$0 Maine Dispute Letter Starter Kit

Least Restrictive Environment and Inclusion in Maine Special Education

Your child is spending most of the school day in a self-contained special education classroom, pulled out of general education for the majority of their instruction. Other families in your district — in other states — describe their children with similar disabilities attending regular classrooms with support. You're told the self-contained room is "what's best" for your child, and when you push back, the team suggests you don't understand how the program works.

Maine has a documented problem with placing students in overly restrictive settings. Understanding the law and why this happens gives you the leverage to push for something better.

What Least Restrictive Environment Requires

The LRE mandate under IDEA and MUSER Chapter 101 is clear: students with disabilities must be educated alongside their non-disabled peers to the maximum extent appropriate. Removal to separate classes, separate schools, or other restrictive environments can only occur when the nature or severity of the disability is such that education in regular classes, even with supplementary aids and services, cannot be achieved satisfactorily.

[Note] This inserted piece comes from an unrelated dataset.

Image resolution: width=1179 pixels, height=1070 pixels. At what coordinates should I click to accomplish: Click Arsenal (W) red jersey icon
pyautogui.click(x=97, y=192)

Note what this standard requires before a student can be removed from the general education setting:

  1. The SAU must have genuinely tried — or at least considered and rejected with documented justification — supplementary aids and services that could support the student in the general education environment
  2. Those aids and services must have been demonstrated to be insufficient, not merely assumed to be

A school cannot place a child in a self-contained room because it's administratively convenient, because the general education teacher is unwilling, or because the district doesn't have enough staff to support the student in a regular classroom. These are not legally sufficient justifications.

Maine's LRE Problem: The Data

Maine lags significantly behind the national average on LRE compliance. In 2022, only approximately 56% of Maine special education students spent the majority of their school day in the general education classroom — about 10 percentage points below the national average. The federal government designated Maine as "needs assistance" in implementing IDEA requirements for the 2023–2024 school year.

Maine has been piloting an inclusive education model at three elementary schools to test whether systemic approaches can improve these numbers. But for students attending districts that haven't adopted inclusive models, the default is often a pull-out or self-contained program that makes scheduling and staffing easier for the district, regardless of whether it's legally appropriate for the individual child.

The Continuum of Placements

MUSER requires that SAUs make available a continuum of alternative placements to meet the needs of children with disabilities. This continuum includes:

  • Regular class with no special education services
  • Regular class with consultation to the general education teacher
  • Regular class with itinerant special education teacher support (push-in)
  • Regular class with some pull-out for specialized instruction
  • Resource room (part-time special education, part-time general education)
  • Special class (primarily special education setting)
  • Special school
  • Residential placement
  • Home instruction

The LRE mandate means that placement decisions must start at the least restrictive option and move toward more restrictive placements only when data shows the less restrictive setting cannot meet the child's needs. Too often in Maine, the process runs in reverse — students are placed in restrictive settings by default, and parents are told inclusion would be a significant change requiring justification.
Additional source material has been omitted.